Ma quello che è più risibile è l’essersi paragonato a Caio Giulio Cesare. Non tanto perché, come hanno fatto notare storici come Cardini e Canfora, il dittatore eroe delle Gallie era bisessuale (Cicerone lo definiva “marito di tutte le mogli e moglie di tutti i mariti”) ma soprattutto perché paragoni del genere sono del tutto anacronistici. Cesare era un uomo del suo tempo, allora si usava, tra l’altro questo suo lato effeminato non impediva una ferocia inumana e diabolica attuata in nome della sua smisurata ambizione, ingiustificata solo a partire dallo spartiacque del Vangelo, ma nel caso del console talmente crudele da risultare inconsueta ed esecrabile perfino dai contemporanei (Catone uticense, che non era certo un pacifista, disse in Senato che dopo il genocidio che aveva messo in atto in Gallia bisognava consegnarlo ai barbari per dargli quello che si meritava come criminale di guerra).
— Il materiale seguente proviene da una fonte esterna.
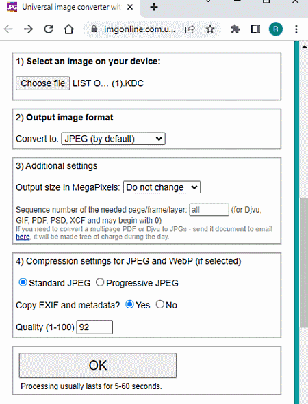The image size is (308, 404).
Task: Open Chrome three-dot menu
Action: tap(296, 29)
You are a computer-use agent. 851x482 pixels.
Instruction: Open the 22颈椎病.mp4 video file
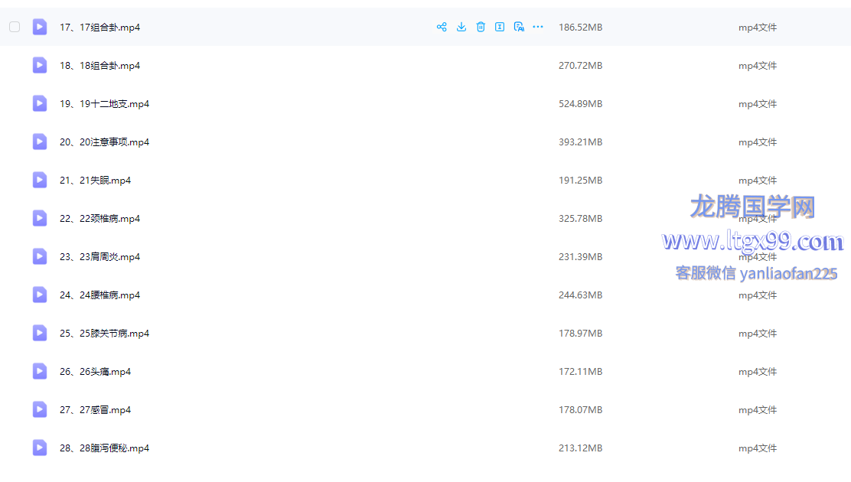pyautogui.click(x=99, y=219)
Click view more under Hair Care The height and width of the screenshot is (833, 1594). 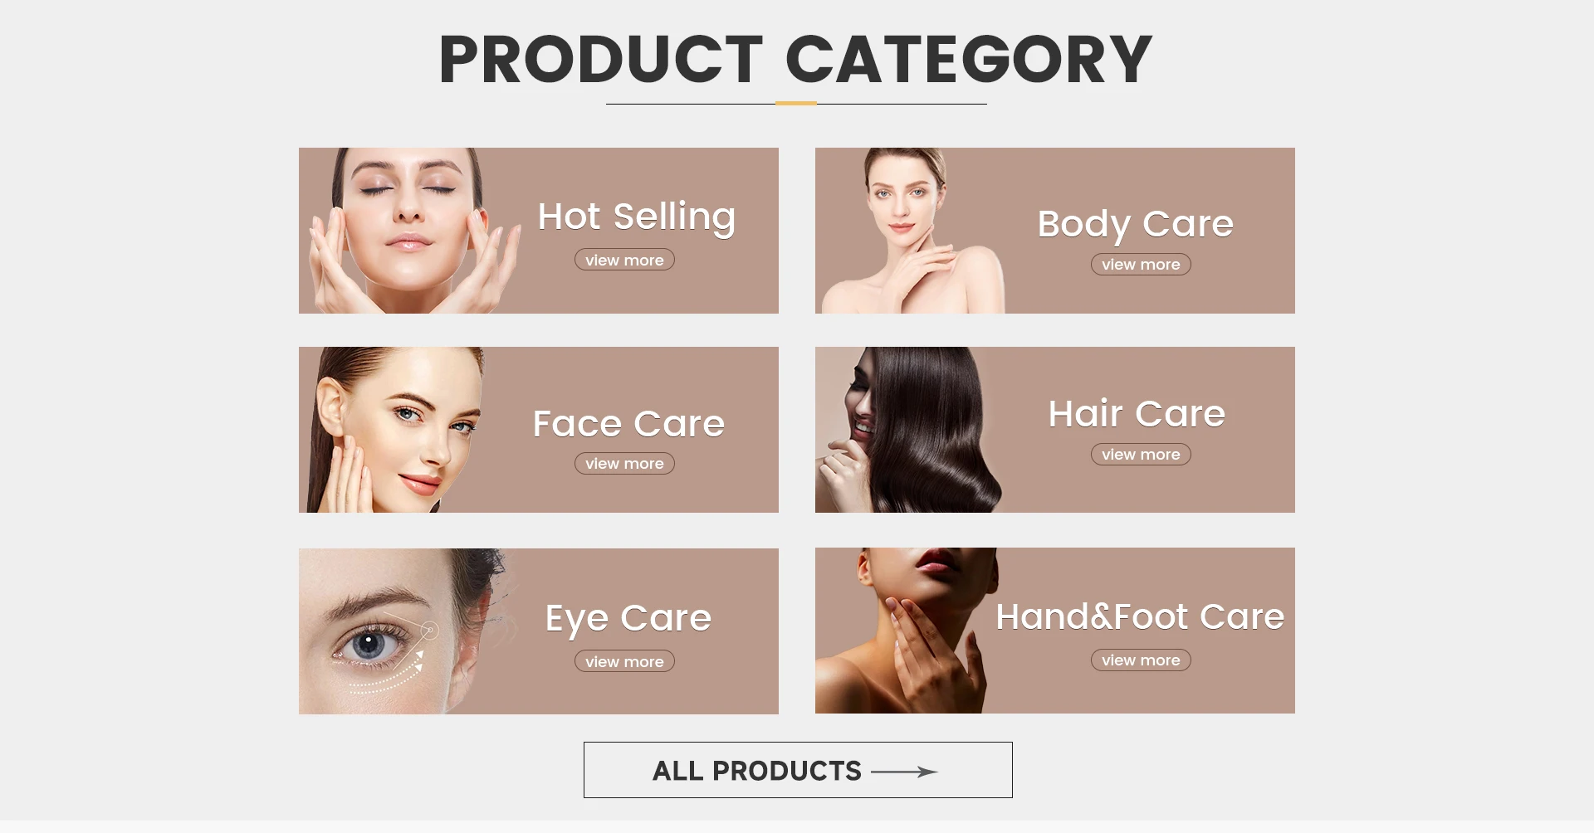(x=1141, y=454)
Certo aveva fama di perdonare gli amici che lo tradivano, come quel ladruncolo di Sallustio, ma da dittatore non esitò a far crocifiggere migliaia di uomini e donne, compresi gli uomini che lo avevano rapito e con cui aveva convissuto per un anno intero.

La storia va maneggiata con cura, più dei paracadute, se non si vuole cadere nel ridicolo. Non la si può scrivere al contrario. Forse sarebbe stato meno anacronistico paragonarsi a Napoleone, anche se in questo caso c’è più concorrenza.